# New Row Coffee London



## aaronb (Nov 16, 2012)

Apols if there is a thread on this, search said my terms were too short so I couldn't find it!

I was passing back through London on 01 Jan and had found out before (thanks London's Best Coffee App and Phil W Bass) that New Row Coffee near Covent garden was open.

Despite the rain, wind, being seriously hungover and lugging a bag and a suit around I set off and after Google Maps stopped turning me around tracked the place down (about ~3mins from Leicester Square tube station).

It's a small space with 2 tables and a small bar, lots of wood, soft lighting, reggae playing in the background. 3 group La Marzocco Linea with a Union roast and a small brew bar that has a rotating guest roast. Really friendly staff (maybe owners?) who were quite happy to chat. Scales on the espresso machine too!

The espresso (double) surprised me, it was really well balanced with a slightly chocolatey nutty flavour. No acidity or astringency at all. Probably a bit darker roasted than I would usually go for but very enjoyable. I wanted a filter afterwards but sadly their filter grinder had died that day, I happily accepted another double espresso though, which gave me the energy needed to make it back to Norwich.

Good selection of savoury and sweet pastries, the almond croissant was soft and buttery.
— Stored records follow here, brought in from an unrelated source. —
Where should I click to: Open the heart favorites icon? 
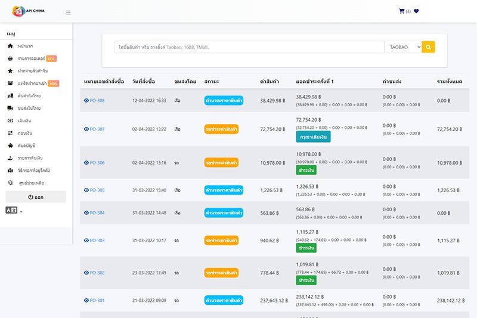[416, 11]
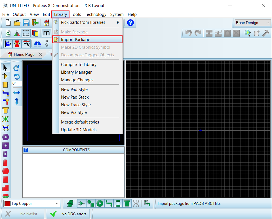Click the binoculars search icon
This screenshot has height=219, width=272.
click(37, 43)
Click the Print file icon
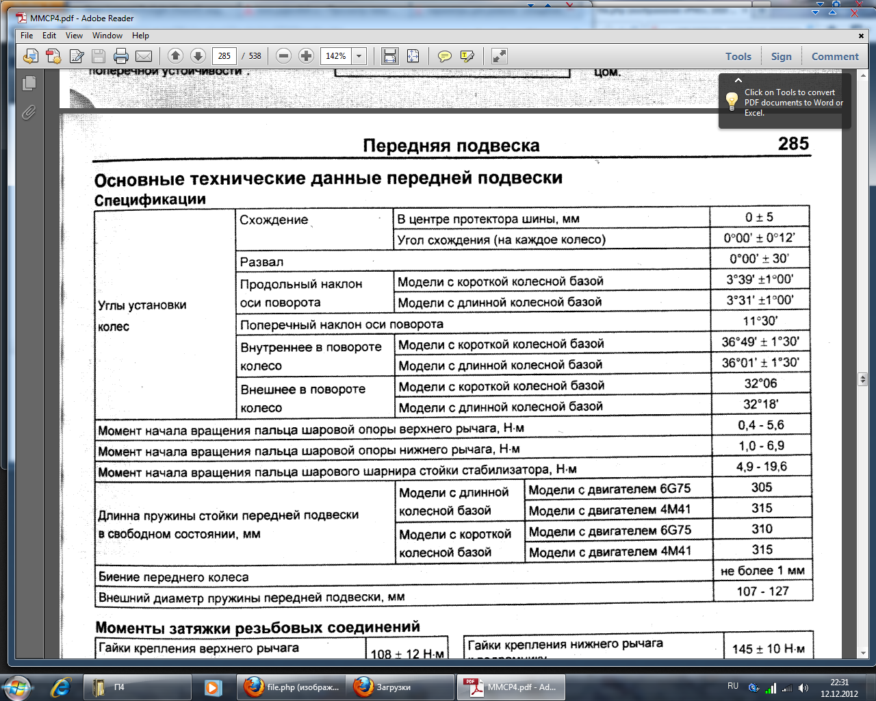The width and height of the screenshot is (876, 701). (x=121, y=56)
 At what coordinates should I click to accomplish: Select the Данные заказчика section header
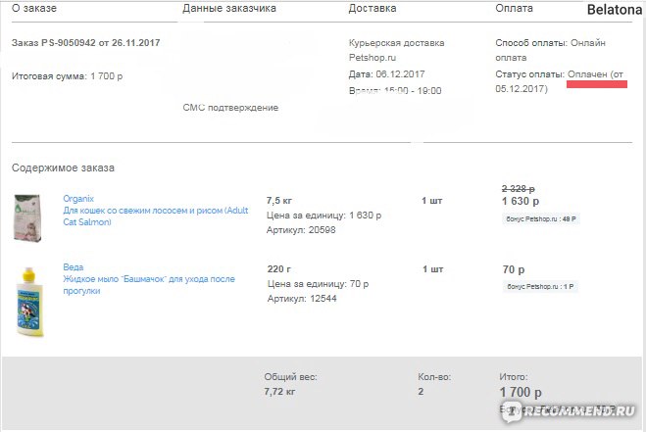pos(229,8)
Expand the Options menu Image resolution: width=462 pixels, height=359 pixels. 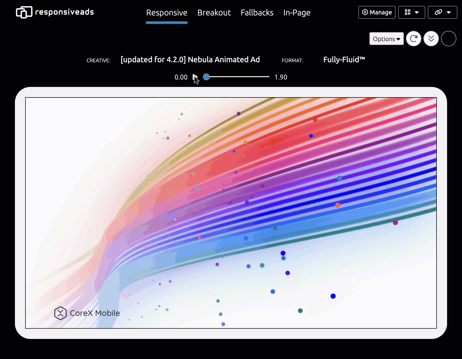[386, 39]
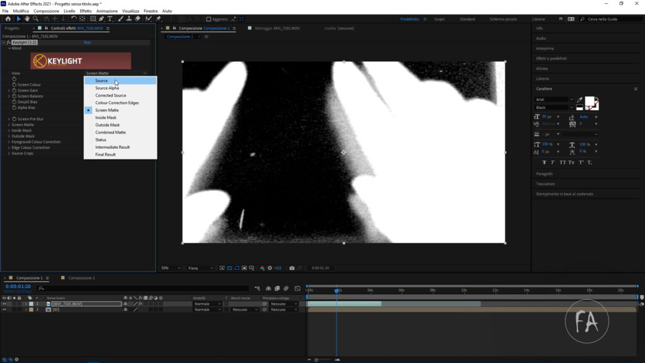Open the 50% magnification dropdown
Screen dimensions: 645x363
pos(171,268)
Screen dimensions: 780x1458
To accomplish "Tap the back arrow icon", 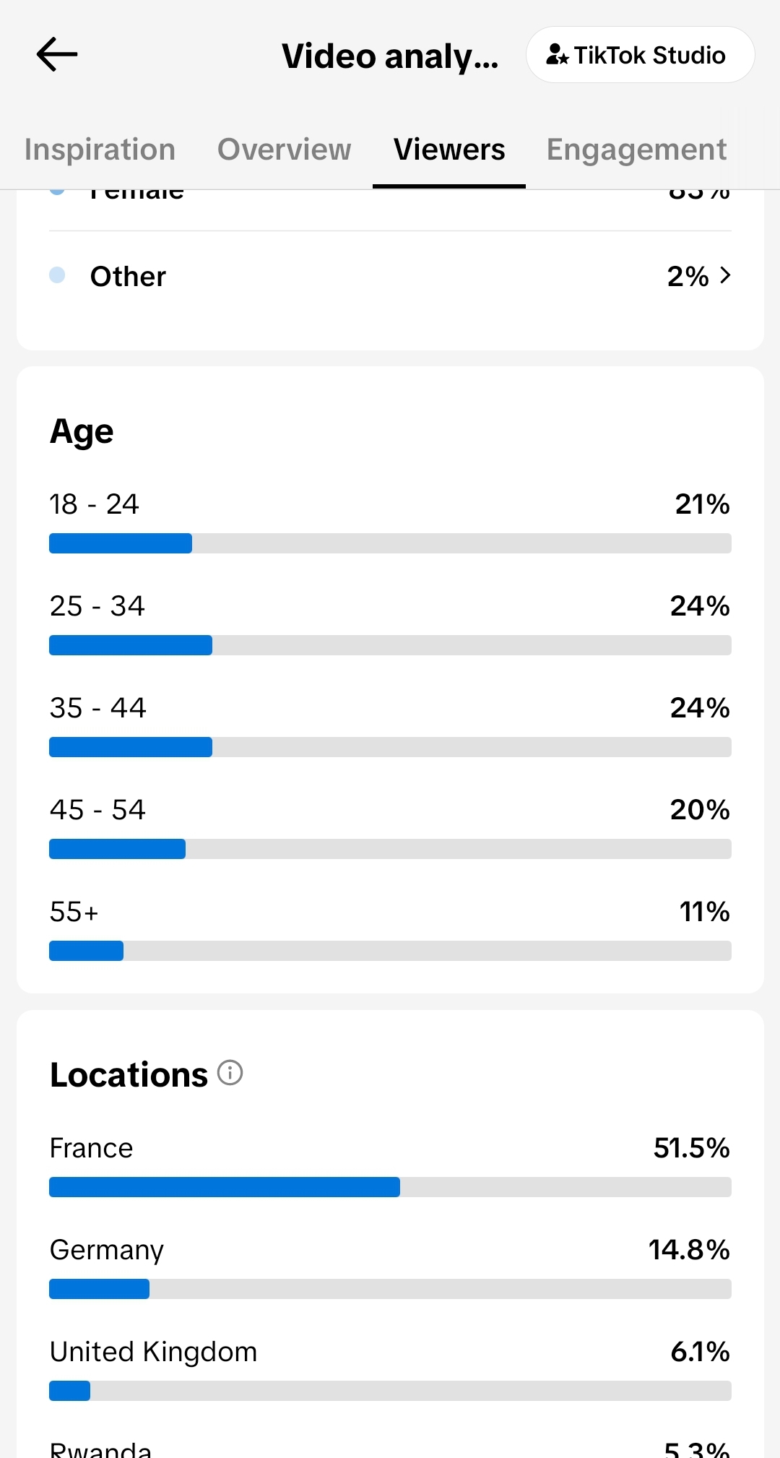I will pyautogui.click(x=57, y=55).
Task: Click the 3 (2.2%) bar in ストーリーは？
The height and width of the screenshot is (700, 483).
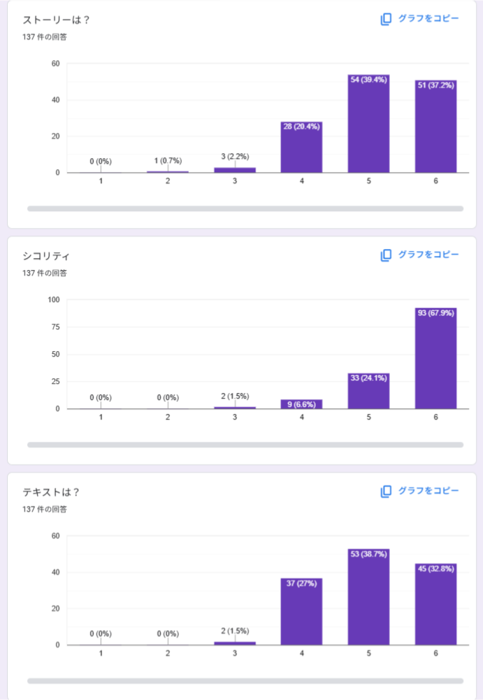Action: pos(235,170)
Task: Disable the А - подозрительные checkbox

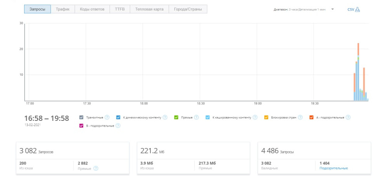Action: point(312,117)
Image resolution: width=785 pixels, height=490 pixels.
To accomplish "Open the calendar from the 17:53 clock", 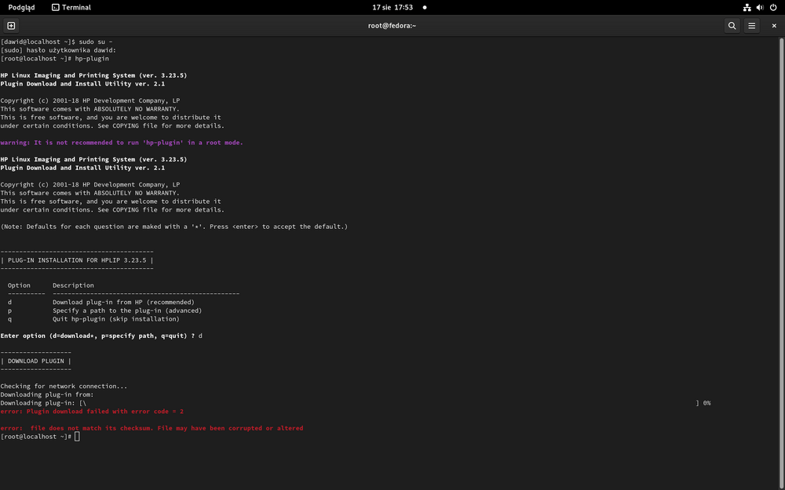I will 393,7.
£6 for 2 double espressos and the almond croissant.

Give it a go if you are in the area.


----------



## mym (Sep 15, 2009)

I second this. Was in town on Saturday for a wander about with the other half, we decided to suspend my usual objections to espresso that costs over a pound and try out Kaffeine and New Row.

Kaffeine I thought was absolutely not worth the money, acidic vinous espresso (even though I had a macchiato and he had a cappuccino, the milk didn't make it any less unpleasant - to the extent that half the capp was thrown away) .

New Row was excellent, friendly, though tiny and rammed. They were happy for us to stand outside with real cups rather than takeaways. Espresso as described by Aaron above, just about worth the money ;-)


----------



## philwbass (Sep 4, 2009)

I find the coffee at New Row too dark for me, but they do have home made almond milk if you get there early which makes for a neat milk alternative. And they are very friendly. The American owner also owns Free State.


----------